Parenting: Terrible Twos
by Harald Breiding-Buss
If your oldest child is around two years of age or slightly over, chances are that the days are numbering up where you don’t think you can cope much longer. Your parenting philosophies are starting to crumble, in favour of more drastic approaches, and arguments with your partner are happening more frequently.
Consciously or subconsciously you may find ways to drag out the return journey from work and may feel secretly glad to have been offered to do overtime, which is easy to justify as your total household income has been recently reduced.
None of this may apply to you, but some of the most unhappy and distressed people I have seen in my life are parents of a child this age—usually the oldest, and more often than not a girl.
It’s a dangerous time for a relationship as you may both be trying to find solutions in different ways, and junior’s behaviour likely pushes some long-forgotten buttons in you as well. Most people will tell you that your child is merely ‘testing boundaries’, making you think about whether you’re consistent enough because the boundary testing doesn’t seem to abate no matter what you do.
If it is any comfort: the tantrums, the stubbornness the constant challenges are not only normal, they are also desirable for the development of the child and an indicator of their secure attachment to you as parents.

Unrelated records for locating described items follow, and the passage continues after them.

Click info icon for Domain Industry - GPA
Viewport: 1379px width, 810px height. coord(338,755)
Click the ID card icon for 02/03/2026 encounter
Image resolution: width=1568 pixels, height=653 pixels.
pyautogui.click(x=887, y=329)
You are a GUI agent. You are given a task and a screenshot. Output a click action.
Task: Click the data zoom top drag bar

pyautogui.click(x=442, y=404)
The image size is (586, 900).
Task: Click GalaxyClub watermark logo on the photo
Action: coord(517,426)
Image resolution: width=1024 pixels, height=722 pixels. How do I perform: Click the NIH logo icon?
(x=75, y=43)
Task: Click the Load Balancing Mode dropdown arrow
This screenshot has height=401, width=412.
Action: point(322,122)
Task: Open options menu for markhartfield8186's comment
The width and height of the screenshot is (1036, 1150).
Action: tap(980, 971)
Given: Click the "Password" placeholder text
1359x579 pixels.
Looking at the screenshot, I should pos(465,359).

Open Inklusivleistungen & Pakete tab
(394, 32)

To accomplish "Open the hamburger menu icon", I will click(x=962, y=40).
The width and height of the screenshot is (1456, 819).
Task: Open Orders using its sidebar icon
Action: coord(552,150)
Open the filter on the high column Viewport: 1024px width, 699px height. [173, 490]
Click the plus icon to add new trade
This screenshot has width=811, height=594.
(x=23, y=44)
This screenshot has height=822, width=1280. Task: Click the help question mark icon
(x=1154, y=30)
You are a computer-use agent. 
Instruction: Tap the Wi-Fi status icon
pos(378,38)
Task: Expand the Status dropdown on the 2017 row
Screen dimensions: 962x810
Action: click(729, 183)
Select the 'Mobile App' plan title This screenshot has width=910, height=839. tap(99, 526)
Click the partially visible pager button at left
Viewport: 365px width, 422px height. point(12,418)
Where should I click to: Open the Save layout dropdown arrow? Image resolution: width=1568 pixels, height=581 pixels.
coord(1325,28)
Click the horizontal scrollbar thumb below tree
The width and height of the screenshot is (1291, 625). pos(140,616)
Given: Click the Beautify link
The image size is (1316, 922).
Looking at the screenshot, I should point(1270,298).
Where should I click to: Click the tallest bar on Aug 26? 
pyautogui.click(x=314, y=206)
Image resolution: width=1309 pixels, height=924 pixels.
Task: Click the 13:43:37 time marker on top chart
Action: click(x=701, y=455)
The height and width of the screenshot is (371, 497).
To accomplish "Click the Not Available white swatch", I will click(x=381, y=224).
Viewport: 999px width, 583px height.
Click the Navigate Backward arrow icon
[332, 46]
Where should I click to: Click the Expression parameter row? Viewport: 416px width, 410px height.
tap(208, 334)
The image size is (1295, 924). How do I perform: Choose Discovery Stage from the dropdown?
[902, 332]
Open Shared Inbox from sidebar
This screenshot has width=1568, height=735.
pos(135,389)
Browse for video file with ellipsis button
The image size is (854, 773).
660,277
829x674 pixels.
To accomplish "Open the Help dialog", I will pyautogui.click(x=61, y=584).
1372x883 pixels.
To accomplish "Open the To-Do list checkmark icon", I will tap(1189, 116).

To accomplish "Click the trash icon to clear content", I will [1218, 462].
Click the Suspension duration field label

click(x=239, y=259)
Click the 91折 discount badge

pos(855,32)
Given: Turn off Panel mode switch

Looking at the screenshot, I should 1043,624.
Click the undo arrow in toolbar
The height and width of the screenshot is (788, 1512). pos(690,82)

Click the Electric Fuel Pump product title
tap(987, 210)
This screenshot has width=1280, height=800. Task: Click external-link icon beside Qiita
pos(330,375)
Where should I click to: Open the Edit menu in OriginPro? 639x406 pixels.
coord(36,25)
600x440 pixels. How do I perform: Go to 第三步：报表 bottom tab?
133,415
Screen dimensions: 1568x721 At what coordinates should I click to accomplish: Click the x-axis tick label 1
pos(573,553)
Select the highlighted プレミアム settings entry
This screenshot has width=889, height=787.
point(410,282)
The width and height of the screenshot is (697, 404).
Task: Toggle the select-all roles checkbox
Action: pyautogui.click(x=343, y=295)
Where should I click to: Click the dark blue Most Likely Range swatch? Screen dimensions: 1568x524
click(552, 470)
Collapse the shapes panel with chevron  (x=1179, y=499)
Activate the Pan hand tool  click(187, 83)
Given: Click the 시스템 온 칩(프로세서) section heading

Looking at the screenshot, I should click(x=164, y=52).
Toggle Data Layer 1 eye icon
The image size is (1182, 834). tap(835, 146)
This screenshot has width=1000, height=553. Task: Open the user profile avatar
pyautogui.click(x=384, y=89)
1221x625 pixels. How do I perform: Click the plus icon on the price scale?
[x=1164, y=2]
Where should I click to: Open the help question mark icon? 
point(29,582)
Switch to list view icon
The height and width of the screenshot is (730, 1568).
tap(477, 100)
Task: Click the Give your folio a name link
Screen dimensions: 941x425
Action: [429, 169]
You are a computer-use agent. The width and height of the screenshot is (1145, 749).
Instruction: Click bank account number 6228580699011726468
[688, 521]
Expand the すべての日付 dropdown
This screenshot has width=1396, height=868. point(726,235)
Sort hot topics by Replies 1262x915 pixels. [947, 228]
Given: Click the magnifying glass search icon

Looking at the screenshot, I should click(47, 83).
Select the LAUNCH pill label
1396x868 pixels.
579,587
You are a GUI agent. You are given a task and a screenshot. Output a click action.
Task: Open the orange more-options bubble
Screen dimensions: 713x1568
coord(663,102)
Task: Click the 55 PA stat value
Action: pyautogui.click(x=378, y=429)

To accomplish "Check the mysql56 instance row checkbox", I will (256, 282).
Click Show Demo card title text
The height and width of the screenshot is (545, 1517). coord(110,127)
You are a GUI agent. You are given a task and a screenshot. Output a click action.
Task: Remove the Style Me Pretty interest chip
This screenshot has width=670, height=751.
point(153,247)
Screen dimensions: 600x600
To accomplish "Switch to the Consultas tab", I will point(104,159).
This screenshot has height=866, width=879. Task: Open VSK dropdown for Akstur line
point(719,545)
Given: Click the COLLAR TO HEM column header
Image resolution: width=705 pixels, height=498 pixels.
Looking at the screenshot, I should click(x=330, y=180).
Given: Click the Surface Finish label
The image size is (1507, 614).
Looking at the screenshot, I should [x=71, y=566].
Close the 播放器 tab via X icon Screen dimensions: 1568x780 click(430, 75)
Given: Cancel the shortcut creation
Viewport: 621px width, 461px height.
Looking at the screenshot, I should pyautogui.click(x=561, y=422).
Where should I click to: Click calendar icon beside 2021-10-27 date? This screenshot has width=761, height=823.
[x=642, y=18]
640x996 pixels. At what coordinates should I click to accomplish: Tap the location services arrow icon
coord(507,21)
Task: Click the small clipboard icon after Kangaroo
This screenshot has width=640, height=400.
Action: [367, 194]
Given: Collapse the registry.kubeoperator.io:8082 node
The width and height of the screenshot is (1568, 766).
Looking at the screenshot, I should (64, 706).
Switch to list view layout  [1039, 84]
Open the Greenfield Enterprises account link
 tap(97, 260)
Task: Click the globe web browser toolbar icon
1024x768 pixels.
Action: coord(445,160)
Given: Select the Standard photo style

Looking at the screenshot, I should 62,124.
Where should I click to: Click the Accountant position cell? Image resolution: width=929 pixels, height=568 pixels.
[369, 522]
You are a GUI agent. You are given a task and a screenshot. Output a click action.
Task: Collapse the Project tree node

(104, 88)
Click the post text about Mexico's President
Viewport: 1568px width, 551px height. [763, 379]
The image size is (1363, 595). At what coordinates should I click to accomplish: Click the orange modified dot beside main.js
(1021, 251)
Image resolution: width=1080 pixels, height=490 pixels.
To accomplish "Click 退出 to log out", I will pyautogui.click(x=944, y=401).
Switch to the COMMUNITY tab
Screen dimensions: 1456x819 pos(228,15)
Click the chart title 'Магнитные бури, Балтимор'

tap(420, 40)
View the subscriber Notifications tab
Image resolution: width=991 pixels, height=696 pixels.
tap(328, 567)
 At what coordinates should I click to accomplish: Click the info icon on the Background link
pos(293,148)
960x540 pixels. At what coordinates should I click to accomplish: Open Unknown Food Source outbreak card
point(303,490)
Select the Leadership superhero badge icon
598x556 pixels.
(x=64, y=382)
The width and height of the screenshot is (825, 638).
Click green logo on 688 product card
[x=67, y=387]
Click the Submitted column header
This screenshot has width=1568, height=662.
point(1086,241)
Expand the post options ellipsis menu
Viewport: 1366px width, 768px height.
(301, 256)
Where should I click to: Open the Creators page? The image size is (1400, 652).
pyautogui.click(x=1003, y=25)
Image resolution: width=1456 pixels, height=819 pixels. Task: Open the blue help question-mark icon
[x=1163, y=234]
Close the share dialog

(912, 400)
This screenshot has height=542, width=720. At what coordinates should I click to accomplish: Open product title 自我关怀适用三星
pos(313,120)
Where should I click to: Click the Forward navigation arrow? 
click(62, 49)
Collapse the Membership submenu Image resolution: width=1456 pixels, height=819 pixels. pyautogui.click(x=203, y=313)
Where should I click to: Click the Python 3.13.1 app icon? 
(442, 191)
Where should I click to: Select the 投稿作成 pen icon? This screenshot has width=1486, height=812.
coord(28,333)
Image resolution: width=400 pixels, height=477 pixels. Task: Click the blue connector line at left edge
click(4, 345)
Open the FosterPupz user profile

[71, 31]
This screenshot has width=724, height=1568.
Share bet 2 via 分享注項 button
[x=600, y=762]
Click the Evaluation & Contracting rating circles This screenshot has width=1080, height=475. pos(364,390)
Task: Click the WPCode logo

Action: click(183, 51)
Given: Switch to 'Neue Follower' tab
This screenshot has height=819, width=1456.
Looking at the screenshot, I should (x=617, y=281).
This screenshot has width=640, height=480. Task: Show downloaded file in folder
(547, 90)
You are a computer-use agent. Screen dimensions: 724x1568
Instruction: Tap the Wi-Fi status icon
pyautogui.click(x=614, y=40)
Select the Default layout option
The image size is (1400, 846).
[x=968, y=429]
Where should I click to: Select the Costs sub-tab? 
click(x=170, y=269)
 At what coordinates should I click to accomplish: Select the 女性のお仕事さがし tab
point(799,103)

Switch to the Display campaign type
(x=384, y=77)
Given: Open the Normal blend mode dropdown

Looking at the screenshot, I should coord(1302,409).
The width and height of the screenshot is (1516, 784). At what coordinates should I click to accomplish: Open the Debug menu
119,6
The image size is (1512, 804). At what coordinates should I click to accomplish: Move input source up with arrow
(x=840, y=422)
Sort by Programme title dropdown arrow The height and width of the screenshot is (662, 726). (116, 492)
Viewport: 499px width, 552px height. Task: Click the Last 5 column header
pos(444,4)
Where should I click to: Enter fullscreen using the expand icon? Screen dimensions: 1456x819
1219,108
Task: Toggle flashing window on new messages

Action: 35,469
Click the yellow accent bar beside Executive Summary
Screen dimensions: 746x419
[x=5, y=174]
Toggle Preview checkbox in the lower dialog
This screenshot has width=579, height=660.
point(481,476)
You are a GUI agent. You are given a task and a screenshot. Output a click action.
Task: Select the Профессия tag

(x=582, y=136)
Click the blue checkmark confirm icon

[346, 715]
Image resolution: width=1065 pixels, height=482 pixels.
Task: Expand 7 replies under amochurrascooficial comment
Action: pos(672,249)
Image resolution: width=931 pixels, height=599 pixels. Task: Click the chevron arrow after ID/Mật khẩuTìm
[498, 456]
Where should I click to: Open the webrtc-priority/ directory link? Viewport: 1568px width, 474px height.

It is important to understand that this age is a major step in each human’s development, unlike any other; it is the beginning of self-awareness. Before this age a child will not be able to recognize himself in a mirror or on a picture (do not be fooled by their ability to give those images their own names, though) and will only very rarely, if ever, refer to themselves as ‘I’ or ‘me’ or use the word ‘you’. They have little idea that they have any similarity at all with another child their age, or indeed that they belong to the same species. It’s the way an animal sees itself—it just is, and the world around it is there entirely for it.
The revelation that we share this world with others like us, who have the same kind of emotions and are driven by the same kind of needs, doesn’t come overnight. It takes even longer to realise why your two year-old should have any consideration for your (or anyone else’s) emotions or needs. Sharing toys, for example, doesn’t make sense if, in your view, the other child is just another part of the world that was made for you.
In becoming self-aware a child is introduced to the complexities of human social life—the myriad of signals we convey not just through the words we use, but the nuances inherent in them, the inflections and our body language. And then there are our beliefs about what is and isn’t acceptable, some of which run so deep that we believe them to be ‘natural’ – but our child has not yet any idea about them. Up until now a child’s learning was a mix of imitation and cause-and-effect learning. Other people’s needs or emotions didn’t come into it; it was simply “If I Do This It Will Have This Result”.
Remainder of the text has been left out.